Task description
Return exactly, and only, the lines from the line containing "По категориям получателей (34, 433)" through the final line of the records below, both included.

|---|

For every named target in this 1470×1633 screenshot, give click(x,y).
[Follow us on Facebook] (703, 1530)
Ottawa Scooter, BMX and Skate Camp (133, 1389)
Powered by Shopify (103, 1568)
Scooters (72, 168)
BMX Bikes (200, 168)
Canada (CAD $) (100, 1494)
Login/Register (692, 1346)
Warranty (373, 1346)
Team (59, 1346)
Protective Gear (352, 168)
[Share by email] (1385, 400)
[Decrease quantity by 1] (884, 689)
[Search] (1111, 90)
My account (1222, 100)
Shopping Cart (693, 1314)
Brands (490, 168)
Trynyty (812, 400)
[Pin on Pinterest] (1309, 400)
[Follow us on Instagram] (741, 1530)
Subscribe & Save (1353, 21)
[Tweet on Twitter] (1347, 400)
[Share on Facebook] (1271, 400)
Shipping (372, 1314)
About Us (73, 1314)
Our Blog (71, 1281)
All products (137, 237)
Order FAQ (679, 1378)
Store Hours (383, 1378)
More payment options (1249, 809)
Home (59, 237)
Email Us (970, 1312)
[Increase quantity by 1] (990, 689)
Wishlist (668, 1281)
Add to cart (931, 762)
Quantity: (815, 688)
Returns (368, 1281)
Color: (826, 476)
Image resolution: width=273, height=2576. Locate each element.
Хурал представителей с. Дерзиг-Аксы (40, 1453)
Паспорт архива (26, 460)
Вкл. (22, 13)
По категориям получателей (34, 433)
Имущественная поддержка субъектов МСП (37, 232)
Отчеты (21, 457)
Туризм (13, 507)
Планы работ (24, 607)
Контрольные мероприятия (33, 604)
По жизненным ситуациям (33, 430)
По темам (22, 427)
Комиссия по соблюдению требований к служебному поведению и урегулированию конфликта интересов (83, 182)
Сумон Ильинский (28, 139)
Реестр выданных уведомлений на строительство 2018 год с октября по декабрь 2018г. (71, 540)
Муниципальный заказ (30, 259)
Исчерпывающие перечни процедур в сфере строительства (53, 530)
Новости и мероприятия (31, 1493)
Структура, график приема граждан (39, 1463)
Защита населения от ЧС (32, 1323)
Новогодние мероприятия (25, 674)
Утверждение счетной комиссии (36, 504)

|---|

Output of the exercise
По категориям получателей (34, 433)
Имущественная поддержка субъектов МСП (37, 232)
Отчеты (21, 457)
Туризм (13, 507)
Планы работ (24, 607)
Контрольные мероприятия (33, 604)
По жизненным ситуациям (33, 430)
По темам (22, 427)
Комиссия по соблюдению требований к служебному поведению и урегулированию конфликта интересов (83, 182)
Сумон Ильинский (28, 139)
Реестр выданных уведомлений на строительство 2018 год с октября по декабрь 2018г. (71, 540)
Муниципальный заказ (30, 259)
Исчерпывающие перечни процедур в сфере строительства (53, 530)
Новости и мероприятия (31, 1493)
Структура, график приема граждан (39, 1463)
Защита населения от ЧС (32, 1323)
Новогодние мероприятия (25, 674)
Утверждение счетной комиссии (36, 504)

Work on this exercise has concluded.